Conséquence logique, QS est en difficulté lorsque s’agit de désigner le « nous » incarnant son projet politique. Durant la campagne de 2022, Gabriel Nadeau-Dubois (GND) se réclamait alternativement des « jeunes » ou de la « classe moyenne ». À l’opposé, le « nous » des péquistes est d’une clarté cristalline : c’est celui de la nation québécoise en lutte pour son indépendance.
D’ailleurs, dans La raison populiste (2005), Laclau souligne qu’un projet contre-hégémonique vise à terme la refondation de la communauté politique. En d’autres mots, une stratégie d’équivalence doit être intégrée à son contexte national, de manière à pouvoir le transformer. Par exemple, sur les drapeaux brandis par les manifestants du printemps 2012, le carré rouge n’avait pas tardé à trouver sa place au centre du fleurdelisé.
Ainsi, si le PQ est en phase avec l’héritage de la Révolution tranquille sur des questions institutionnelles d’importance (langue française, laïcité, immigration), QS les prend systématiquement à rebrousse-poil. Là où les péquistes inscrivent sans mal leur « nous » dans une continuité nationale, les solidaires sont handicapés par des scrupules idéologiques confortant certains groupes d’électeurs, mais qui laisse froide une large partie de la population.
Affects et leadership
Comme Laclau et Mouffe n’ont cessé de le rappeler, la politique n’est pas seulement une affaire de raison, mais aussi d’émotions, d’affects. Ils donnent sa consistance, son liant, au « nous », par des gammes d’émotions comme l’espoir ou la fraternité, mais aussi l’indignation et la peur.
C’est ici que la figure du leader prend toute son importance. Par les affects qu’il diffuse et, paradoxalement, par la singularité qu’il incarne, le leader est en mesure de représenter le « nous » dans sa pluralité et de transcender ses contradictions.
Là encore, les leaderships péquiste et solidaire sont à l’opposé.

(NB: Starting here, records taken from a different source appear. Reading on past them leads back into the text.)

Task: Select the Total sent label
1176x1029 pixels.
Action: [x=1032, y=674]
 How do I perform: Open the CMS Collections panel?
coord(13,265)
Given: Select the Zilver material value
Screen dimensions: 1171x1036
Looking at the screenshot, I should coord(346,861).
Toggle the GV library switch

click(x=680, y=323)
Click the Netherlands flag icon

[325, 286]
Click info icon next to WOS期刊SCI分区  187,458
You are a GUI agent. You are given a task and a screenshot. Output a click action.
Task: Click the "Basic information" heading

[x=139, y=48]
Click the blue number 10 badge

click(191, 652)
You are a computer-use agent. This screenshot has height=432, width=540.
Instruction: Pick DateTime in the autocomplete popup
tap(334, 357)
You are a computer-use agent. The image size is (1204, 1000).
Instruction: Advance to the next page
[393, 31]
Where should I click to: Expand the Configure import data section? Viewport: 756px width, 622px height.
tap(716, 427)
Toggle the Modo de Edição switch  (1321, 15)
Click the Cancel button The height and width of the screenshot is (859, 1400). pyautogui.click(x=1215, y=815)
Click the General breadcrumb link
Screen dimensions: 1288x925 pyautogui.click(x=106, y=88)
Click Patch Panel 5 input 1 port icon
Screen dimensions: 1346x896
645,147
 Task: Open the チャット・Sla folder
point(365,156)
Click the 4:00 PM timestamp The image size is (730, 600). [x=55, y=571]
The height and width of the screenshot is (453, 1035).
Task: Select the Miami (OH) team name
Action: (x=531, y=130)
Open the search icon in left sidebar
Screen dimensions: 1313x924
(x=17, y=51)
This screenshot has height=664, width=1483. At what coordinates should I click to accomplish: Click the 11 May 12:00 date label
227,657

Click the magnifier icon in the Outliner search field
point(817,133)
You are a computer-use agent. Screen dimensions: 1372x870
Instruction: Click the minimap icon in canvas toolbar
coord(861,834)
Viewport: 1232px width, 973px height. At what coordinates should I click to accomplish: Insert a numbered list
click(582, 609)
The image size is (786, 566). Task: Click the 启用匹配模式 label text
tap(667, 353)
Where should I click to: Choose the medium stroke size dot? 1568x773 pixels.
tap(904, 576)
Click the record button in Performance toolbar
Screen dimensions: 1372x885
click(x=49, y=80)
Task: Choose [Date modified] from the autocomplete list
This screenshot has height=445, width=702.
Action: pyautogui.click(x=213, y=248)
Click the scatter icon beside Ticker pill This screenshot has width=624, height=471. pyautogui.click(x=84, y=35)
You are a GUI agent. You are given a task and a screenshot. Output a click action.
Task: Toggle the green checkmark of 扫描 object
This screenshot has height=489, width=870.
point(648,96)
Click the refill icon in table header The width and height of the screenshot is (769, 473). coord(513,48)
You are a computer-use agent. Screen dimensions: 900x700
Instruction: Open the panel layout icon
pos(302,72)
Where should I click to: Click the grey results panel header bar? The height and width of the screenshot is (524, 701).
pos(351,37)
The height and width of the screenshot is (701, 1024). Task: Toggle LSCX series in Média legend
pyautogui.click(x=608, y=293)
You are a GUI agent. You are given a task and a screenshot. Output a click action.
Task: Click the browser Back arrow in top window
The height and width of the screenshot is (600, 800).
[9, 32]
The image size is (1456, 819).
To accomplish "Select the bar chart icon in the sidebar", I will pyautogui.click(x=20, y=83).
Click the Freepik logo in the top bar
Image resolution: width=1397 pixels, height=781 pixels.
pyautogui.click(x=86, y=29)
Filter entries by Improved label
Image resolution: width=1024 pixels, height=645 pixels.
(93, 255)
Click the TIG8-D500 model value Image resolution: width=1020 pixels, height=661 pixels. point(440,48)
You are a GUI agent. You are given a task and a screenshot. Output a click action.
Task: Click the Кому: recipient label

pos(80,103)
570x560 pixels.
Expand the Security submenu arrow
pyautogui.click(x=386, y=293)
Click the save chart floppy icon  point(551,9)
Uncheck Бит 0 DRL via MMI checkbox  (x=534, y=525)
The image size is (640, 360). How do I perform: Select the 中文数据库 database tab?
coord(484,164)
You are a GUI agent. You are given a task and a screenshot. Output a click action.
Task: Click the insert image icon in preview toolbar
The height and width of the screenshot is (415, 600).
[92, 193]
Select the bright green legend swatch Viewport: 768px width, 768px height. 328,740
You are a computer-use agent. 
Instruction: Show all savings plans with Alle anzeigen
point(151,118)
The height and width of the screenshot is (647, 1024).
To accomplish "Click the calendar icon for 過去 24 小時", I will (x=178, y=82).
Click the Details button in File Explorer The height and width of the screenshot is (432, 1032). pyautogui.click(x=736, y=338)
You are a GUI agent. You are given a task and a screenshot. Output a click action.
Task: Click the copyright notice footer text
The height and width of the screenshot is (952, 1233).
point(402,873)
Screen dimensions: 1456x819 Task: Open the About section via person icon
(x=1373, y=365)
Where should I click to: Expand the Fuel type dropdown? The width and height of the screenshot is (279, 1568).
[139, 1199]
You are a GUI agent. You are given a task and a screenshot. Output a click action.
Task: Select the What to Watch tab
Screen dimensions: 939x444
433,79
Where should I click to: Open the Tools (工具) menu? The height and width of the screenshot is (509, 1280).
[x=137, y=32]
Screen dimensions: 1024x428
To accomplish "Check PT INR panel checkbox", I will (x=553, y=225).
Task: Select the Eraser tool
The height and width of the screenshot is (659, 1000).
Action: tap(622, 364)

Remisant les accents tribunitiens de 2012, GND a adopté le profil typique du politicien contemporain, où une maîtrise technique impeccable semble corsetée par des lignes de communication livrées sans supplément d’âme. À l’opposé, PSPP a une expression moins policée, voire improvisée, laissant percer de vrais efforts de vulgarisation, ce qui lui confère une forte authenticité.
En parallèle, le chef péquiste allie des traits ayant fait le succès des grandes figures indépendantistes : la fougue et l’audace de Bourgault, le ton modéré et l’émotion de Lévesque, la détermination et la radicalité concrète de Parizeau.
Quelle suite ?
En somme, Laclau et Mouffe nous enseignent que pour réussir, une force politique transformatrice a besoin d’une stratégie cohérente avec ses ambitions. C’est l’erreur qu’a faite QS. En associant une stratégie classique à un programme qui ne l’est pas, les solidaires ont limité la portée géographique et sociale de leur action, renonçant à construire une volonté collective.
À l’inverse, la stratégie d’équivalence des péquistes se révèle un succès, parce qu’elle est en phase avec leurs ambitions politiques et parce qu’elle s’adresse à la société dans son ensemble. Laclau et Mouffe feraient cependant une mise en garde : un projet contre-hégémonique ne peut se contenter de gagner des élections. Même porté au gouvernement, il doit s’élargir sans cesse pour transformer les votes en une vision du monde ancrée dans les défis de l’époque.